Exercise aim ::
Extract the lines of the material, starting with the line that contains "The width and height of the screenshot is (780, 445)." and going on through the end of the material, and repeat them word for word.

Dataset records ::

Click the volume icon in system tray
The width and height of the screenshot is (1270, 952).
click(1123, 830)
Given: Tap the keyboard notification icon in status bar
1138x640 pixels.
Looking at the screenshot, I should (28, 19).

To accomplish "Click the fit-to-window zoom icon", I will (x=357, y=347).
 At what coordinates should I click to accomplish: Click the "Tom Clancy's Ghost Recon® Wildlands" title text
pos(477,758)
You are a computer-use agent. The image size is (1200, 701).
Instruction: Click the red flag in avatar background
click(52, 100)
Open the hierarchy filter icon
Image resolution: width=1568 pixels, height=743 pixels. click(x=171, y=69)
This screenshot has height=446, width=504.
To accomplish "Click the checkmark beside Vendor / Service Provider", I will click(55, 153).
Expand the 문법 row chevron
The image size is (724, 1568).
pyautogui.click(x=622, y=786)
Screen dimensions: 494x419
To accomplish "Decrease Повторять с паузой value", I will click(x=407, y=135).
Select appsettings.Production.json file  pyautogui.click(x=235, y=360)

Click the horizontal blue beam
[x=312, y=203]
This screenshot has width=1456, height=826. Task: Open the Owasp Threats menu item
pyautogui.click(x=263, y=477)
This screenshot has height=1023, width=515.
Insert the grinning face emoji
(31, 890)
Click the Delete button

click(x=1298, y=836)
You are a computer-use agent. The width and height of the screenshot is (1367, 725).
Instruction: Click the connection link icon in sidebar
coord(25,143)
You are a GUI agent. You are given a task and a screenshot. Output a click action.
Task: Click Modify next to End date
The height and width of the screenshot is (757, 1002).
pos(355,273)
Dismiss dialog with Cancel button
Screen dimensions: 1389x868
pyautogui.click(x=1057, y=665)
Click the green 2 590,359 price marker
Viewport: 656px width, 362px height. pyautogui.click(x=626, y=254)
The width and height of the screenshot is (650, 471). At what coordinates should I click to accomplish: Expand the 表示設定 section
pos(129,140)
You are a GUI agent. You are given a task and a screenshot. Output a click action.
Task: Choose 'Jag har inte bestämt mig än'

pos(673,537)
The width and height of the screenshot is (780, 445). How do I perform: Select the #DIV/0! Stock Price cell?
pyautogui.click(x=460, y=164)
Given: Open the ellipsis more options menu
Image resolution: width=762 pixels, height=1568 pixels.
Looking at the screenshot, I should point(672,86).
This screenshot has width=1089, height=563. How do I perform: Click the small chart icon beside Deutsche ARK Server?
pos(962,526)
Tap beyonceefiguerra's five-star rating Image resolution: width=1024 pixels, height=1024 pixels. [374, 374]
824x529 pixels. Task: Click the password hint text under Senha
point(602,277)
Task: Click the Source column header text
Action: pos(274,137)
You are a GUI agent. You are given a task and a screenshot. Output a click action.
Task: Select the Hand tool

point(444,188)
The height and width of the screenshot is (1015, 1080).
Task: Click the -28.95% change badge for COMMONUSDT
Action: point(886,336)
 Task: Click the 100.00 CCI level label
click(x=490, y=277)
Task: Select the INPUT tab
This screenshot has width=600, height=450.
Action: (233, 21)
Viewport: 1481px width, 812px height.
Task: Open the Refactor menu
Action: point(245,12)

Exercise answer ::
The width and height of the screenshot is (780, 445). How do I perform: Select the #DIV/0! Stock Price cell?
pyautogui.click(x=460, y=164)
Given: Open the ellipsis more options menu
Image resolution: width=762 pixels, height=1568 pixels.
Looking at the screenshot, I should point(672,86).
This screenshot has width=1089, height=563. How do I perform: Click the small chart icon beside Deutsche ARK Server?
pos(962,526)
Tap beyonceefiguerra's five-star rating Image resolution: width=1024 pixels, height=1024 pixels. [374, 374]
824x529 pixels. Task: Click the password hint text under Senha
point(602,277)
Task: Click the Source column header text
Action: pos(274,137)
You are a GUI agent. You are given a task and a screenshot. Output a click action.
Task: Select the Hand tool

point(444,188)
The height and width of the screenshot is (1015, 1080).
Task: Click the -28.95% change badge for COMMONUSDT
Action: point(886,336)
 Task: Click the 100.00 CCI level label
click(x=490, y=277)
Task: Select the INPUT tab
This screenshot has width=600, height=450.
Action: (233, 21)
Viewport: 1481px width, 812px height.
Task: Open the Refactor menu
Action: point(245,12)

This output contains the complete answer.